Publié le 7 mars 2009
Katia Gagnon LA PRESSE

«Premier réflexe, c'est encombrant. Est-ce qu'on s'en débarrasse ? » s'est demandé Mustapha R., originaire du Maroc, qui vit au Québec depuis plus de 15 ans. Puis, Mustapha s'est aperçu avec surprise que sa « librairie » comptait plusieurs clients réguliers, surtout des personnes âgées du quartier. «Les clients bouquinent. Ça donne du charme à la tabagie. Nous sommes différents des autres. C'est comme une petite bibliothèque.» Les livres sont donc restés. Des encyclopédies de Cousteau, le dictionnaire Quillet de la langue française, des livres de recettes. Des vieux romans de Colleen McCullough. Les disques ? Claude Valade, Il pleut des larmes dans mon coeur. Des oeuvres de Schumann, l'un des premiers disques d'André Gagnon, des chansons tyroliennes. Michel Fugain et le Big Bazar. «On a des collectionneurs qui viennent parfois», note Mustapha.

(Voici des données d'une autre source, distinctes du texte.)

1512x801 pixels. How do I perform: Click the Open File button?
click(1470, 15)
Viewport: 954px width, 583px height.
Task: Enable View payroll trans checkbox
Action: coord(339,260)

Qui aurait cru qu'on pouvait collectionner quoi que ce soit dans le métro?

Lorsqu'il voit que ces clients sont des passionnés, ou alors des habitués, Mustapha les laisse entrer dans sa caverne d'Ali Baba, son arrière-boutique, où là, les piles de disques et de livres atteignent vraiment une hauteur impressionnante. «Dans le futur, on veut mettre de l'ordre. On veut les classer par thème, par auteur. On pourrait même enlever les magazines, pour faire de la place», dit Mustapha.

Voilà. Plutôt que de parcourir La semaine ou le Vogue, les usagers du métro Outremont pourront donc se plonger, durant quelques stations, dans un bon vieux John Irving. Ou alors dans une édition originale de Joy of sex. Une pièce de collection.